Stored items:

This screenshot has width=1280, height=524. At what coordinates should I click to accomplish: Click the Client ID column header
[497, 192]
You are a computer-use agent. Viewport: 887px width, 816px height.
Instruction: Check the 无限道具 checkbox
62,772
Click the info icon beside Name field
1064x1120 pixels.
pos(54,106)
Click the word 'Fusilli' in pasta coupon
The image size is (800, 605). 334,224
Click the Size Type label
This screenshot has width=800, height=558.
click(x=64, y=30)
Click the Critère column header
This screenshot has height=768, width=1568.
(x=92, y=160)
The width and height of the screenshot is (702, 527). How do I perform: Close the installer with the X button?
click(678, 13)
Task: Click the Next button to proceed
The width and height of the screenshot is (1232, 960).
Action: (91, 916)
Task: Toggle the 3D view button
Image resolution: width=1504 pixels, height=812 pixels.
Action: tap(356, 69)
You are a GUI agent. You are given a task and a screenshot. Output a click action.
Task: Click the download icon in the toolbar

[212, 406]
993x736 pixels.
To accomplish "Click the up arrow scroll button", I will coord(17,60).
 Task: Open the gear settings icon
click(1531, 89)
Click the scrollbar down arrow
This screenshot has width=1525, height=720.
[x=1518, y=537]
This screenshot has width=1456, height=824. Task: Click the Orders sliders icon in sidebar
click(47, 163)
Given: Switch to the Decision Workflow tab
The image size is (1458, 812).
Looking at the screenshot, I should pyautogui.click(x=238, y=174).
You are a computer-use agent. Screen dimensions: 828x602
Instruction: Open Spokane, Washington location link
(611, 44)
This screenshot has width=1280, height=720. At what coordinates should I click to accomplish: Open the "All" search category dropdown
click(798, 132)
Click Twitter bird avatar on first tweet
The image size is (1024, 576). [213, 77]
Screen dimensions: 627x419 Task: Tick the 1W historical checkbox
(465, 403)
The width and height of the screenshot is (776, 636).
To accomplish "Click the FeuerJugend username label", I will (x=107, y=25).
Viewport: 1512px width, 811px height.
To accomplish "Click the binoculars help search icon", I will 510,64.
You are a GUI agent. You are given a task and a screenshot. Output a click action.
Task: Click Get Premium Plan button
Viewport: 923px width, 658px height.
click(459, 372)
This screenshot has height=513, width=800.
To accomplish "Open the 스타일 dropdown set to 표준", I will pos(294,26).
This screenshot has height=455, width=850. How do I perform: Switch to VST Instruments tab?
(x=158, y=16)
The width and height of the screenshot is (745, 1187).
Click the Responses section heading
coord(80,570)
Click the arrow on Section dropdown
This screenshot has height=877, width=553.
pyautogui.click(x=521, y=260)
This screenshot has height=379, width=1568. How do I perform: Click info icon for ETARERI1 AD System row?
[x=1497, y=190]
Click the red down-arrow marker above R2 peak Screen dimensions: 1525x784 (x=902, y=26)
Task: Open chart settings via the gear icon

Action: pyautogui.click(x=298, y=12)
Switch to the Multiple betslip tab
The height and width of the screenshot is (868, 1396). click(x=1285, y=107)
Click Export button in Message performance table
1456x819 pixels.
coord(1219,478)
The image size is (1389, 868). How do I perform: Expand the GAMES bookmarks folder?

### Your goal
Can you reproduce all the data above with "Instruction" replaced by "Command" everywhere it occurs, leaving everything else unchanged?

### Response
This screenshot has width=1280, height=524. At what coordinates should I click to accomplish: Click the Client ID column header
[497, 192]
You are a computer-use agent. Viewport: 887px width, 816px height.
Command: Check the 无限道具 checkbox
62,772
Click the info icon beside Name field
1064x1120 pixels.
pos(54,106)
Click the word 'Fusilli' in pasta coupon
The image size is (800, 605). 334,224
Click the Size Type label
This screenshot has width=800, height=558.
click(x=64, y=30)
Click the Critère column header
This screenshot has height=768, width=1568.
(x=92, y=160)
The width and height of the screenshot is (702, 527). How do I perform: Close the installer with the X button?
click(678, 13)
Task: Click the Next button to proceed
The width and height of the screenshot is (1232, 960).
Action: (91, 916)
Task: Toggle the 3D view button
Image resolution: width=1504 pixels, height=812 pixels.
Action: tap(356, 69)
You are a GUI agent. You are given a task and a screenshot. Output a click action.
Task: Click the download icon in the toolbar

[212, 406]
993x736 pixels.
To accomplish "Click the up arrow scroll button", I will coord(17,60).
 Task: Open the gear settings icon
click(1531, 89)
Click the scrollbar down arrow
This screenshot has width=1525, height=720.
[x=1518, y=537]
This screenshot has width=1456, height=824. Task: Click the Orders sliders icon in sidebar
click(47, 163)
Given: Switch to the Decision Workflow tab
The image size is (1458, 812).
Looking at the screenshot, I should pyautogui.click(x=238, y=174).
You are a computer-use agent. Screen dimensions: 828x602
Command: Open Spokane, Washington location link
(611, 44)
This screenshot has width=1280, height=720. At what coordinates should I click to accomplish: Open the "All" search category dropdown
click(798, 132)
Click Twitter bird avatar on first tweet
The image size is (1024, 576). [213, 77]
Screen dimensions: 627x419 Task: Tick the 1W historical checkbox
(465, 403)
The width and height of the screenshot is (776, 636).
To accomplish "Click the FeuerJugend username label", I will (x=107, y=25).
Viewport: 1512px width, 811px height.
To accomplish "Click the binoculars help search icon", I will 510,64.
You are a GUI agent. You are given a task and a screenshot. Output a click action.
Task: Click Get Premium Plan button
Viewport: 923px width, 658px height.
click(459, 372)
This screenshot has height=513, width=800.
To accomplish "Open the 스타일 dropdown set to 표준", I will pos(294,26).
This screenshot has height=455, width=850. How do I perform: Switch to VST Instruments tab?
(x=158, y=16)
The width and height of the screenshot is (745, 1187).
Click the Responses section heading
coord(80,570)
Click the arrow on Section dropdown
This screenshot has height=877, width=553.
pyautogui.click(x=521, y=260)
This screenshot has height=379, width=1568. How do I perform: Click info icon for ETARERI1 AD System row?
[x=1497, y=190]
Click the red down-arrow marker above R2 peak Screen dimensions: 1525x784 (x=902, y=26)
Task: Open chart settings via the gear icon

Action: pyautogui.click(x=298, y=12)
Switch to the Multiple betslip tab
The height and width of the screenshot is (868, 1396). click(x=1285, y=107)
Click Export button in Message performance table
1456x819 pixels.
coord(1219,478)
The image size is (1389, 868). How do I perform: Expand the GAMES bookmarks folder?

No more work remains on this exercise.